Пошли вдоль забора искать спуск к воде и мостки у свай. Отыскали, едва не свалившись на лед. Поглядели. Демьян Пугач даже хотел выйти на те мостки - Текуса не пустила.
- Тихо ты, нехристь… - приказала она. - Замри… Сани…
И точно - от Московского форштадта вниз по Двине катили небольшие санки. Они миновали Клюверсхольм, пронеслись вдоль Кипенхольма и пропали во мраке.
- Вот ведь собрался кто-то на ночь глядя в Усть-Двинск, - засмеялся Демьян. - Не иначе, к зазнобе! Славно-то как!
Засмеялась и Текуса - удивительно нежным смехом.
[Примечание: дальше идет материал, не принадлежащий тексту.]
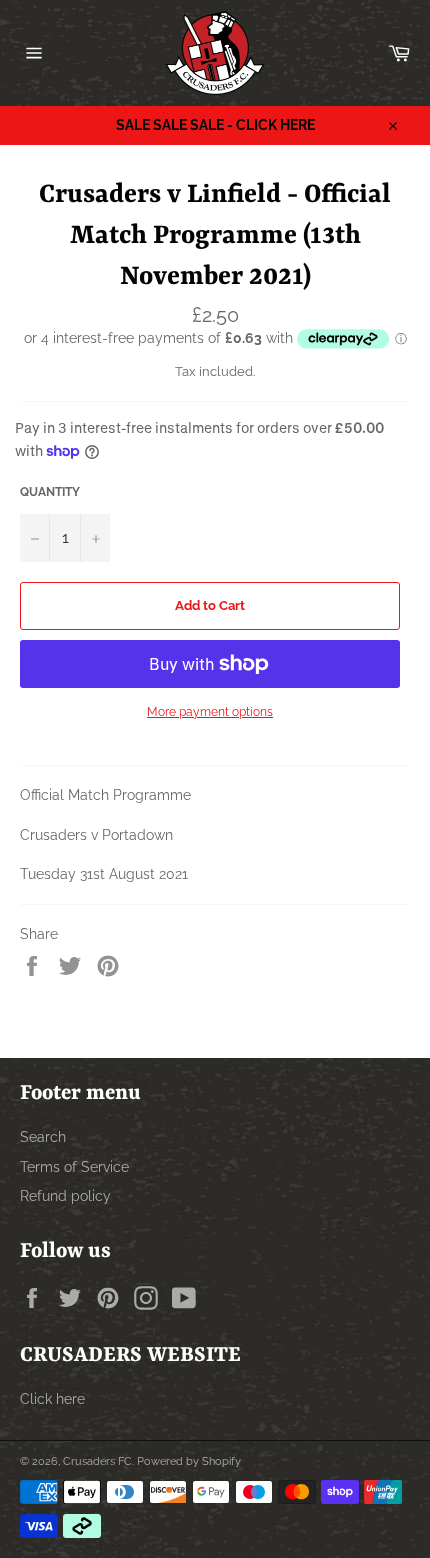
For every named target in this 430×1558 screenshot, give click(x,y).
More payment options (210, 712)
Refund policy (65, 1196)
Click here (52, 1399)
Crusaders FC (97, 1461)
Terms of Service (74, 1167)
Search (43, 1137)
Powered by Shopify (189, 1461)
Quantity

Эти двое, сами - счастливые, благословляли чье-то краденое счастье. А Маликульмульк вздохнул - радостно, должно быть, лететь этак зимней ночкой к милой своей душеньке, да только не всем дано. И даже коли остановились бы сейчас тут нарядные санки, коли сказал бы бойкий кучер: "За вами, барин, послано, уж так ждут!" - все кончилось бы именно вздохом и взмахом руки: езжай, мол, братец, не судьба…
- А коли не тут - то где могут вынести бальзам? - спросил он.
- Где большие ворота - там вряд ли… - Текуса задумалась. - На мысу разве, где заколоченные избы? Там тоже калитка есть. Можно подогнать санки по Зунде, и по Зунде уйти, никто не заметит. Или, наоборот, выбраться там же на берег - и к Агенсбергу. Это коли бальзам в Митаву повезут.
- А коли в Ригу?
- Тогда - берегом, берегом, до Газенхольма, а там - к Московскому форштадту, - ответил Демьян. - Сдается мне, что нам надобно разделиться. Двое тут останутся, один к мысу пойдет.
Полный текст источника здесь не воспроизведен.